I mentioned this discrepancy to a friend sitting close by, expecting simply to share the lovely sight with her. “I think that’s because it’s all non-native grass,” she replied, “Look, the bunch grasses over there are hardly moving.” She was right. The slope which I found so unassumingly beautiful owed its windy waves to the fact that it was covered in a grass introduced from Asia which grows in a thicker carpet than the native bunchgrasses. Its uniform cover gave the invasive grass its flowing, watery look, but on a different windy day could easily fuel a rapid fire, among its host of other ecological problems.

The scene I had viewed as alien was actually what had originally covered this whole area, while the one which was so beautiful and familiar to me was, in fact, foreign. I was a bit embarrassed not to have noticed this on my own, considering that we’d been having natives and non-natives pointed out to us constantly for the past two days.

Of course, this was not the first time I’d had my perception of a place challenged. Even just in the past two weeks of learning more about Eastern Oregon’s natural and political history, every time I look at a creek I see it in terms of the health and abundance of its surrounding vegetation. A gentle curve in a stream’s bank can mean fishing, flooding, grazing, or spawning, depending on who you ask. The thick groves of pine and fir trees both provide homes for silent owls and mock the poverty of the former logging town below.

It’s thoughts like these which remind me why I’ve always been attracted to the world of mathematics, where the cosine of “b” very obligingly remains 1/3 no matter which way I spin the triangle. I do recognize that not everything can be this absolute, however. In most cases, the danger lies in believing too strongly that something is universally true. This can be seen throughout history every time the previous “absolute truth” has been dethroned by anything from the discovery of fossils to that of planets.
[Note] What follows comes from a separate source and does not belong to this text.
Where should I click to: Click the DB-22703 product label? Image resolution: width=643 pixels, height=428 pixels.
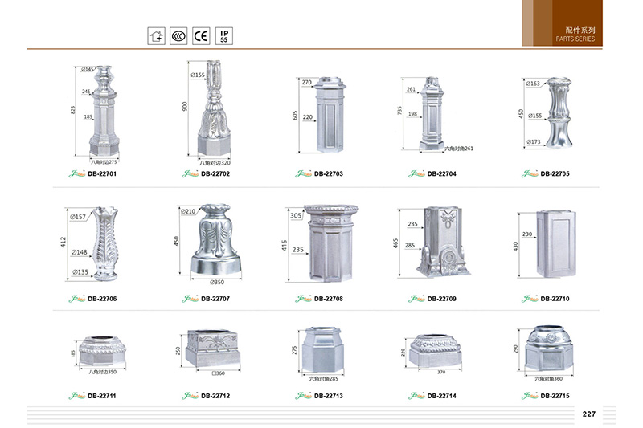coord(329,173)
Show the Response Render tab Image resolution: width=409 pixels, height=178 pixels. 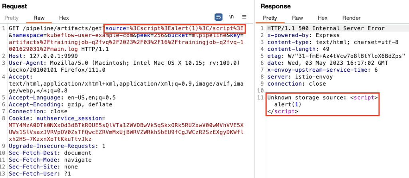(351, 18)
Sometimes, it seems, a clear outside guide is needed to change our perceptions. In the case of my grasses, I was shown that what I once thought of as beautiful was so only in an aesthetic sense. At first I felt a little guilty about enjoying the rippling grass, but I couldn’t help it, I did enjoy it. Maybe sometimes it’s all right to temporarily forget that something is harmful, like these grasses causing fires and removing habitat for wildflowers and small animals, just long enough to stay sane. Any longer, however, and the pleasure could veer dangerously toward apathy. I’m not going to completely stop enjoying everything that I learn has a harmful side. What I will do, I hope, is remember to leave my mind open to seeing them from a different angle. Most importantly, I will accept when they must be sacrificed. When possible I will even help with the process of changing them to something else, equally beautiful, but different. Something that, when looked at from as many perspectives as we feel capable to interpret, comes the closest to being universally good instead of simply visually beautiful.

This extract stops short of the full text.